Count the lines below that contain the string "point", and give only the number.

### Item position entries

[start]

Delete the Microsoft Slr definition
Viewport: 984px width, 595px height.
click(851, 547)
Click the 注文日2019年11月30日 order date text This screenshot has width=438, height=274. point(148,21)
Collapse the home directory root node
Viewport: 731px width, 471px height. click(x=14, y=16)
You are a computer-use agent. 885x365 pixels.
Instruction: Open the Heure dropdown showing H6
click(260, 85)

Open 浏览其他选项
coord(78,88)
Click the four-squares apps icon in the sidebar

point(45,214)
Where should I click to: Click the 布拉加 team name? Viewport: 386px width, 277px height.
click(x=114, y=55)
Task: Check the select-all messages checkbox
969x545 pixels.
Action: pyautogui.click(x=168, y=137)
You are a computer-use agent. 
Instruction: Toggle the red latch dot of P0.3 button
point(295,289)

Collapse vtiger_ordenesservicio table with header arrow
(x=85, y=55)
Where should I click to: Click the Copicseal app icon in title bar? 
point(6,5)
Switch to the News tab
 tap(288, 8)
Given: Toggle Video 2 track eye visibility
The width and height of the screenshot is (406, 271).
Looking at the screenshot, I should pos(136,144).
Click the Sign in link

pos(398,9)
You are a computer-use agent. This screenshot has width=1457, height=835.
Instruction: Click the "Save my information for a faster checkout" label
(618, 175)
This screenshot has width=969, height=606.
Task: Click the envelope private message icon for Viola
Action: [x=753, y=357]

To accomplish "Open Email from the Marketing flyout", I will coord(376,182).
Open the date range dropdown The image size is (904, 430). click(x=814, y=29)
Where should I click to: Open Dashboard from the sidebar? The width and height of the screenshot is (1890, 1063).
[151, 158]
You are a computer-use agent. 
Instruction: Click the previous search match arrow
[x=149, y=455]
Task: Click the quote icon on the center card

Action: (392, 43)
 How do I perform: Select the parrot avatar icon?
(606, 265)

[end]

### Exercise answer
4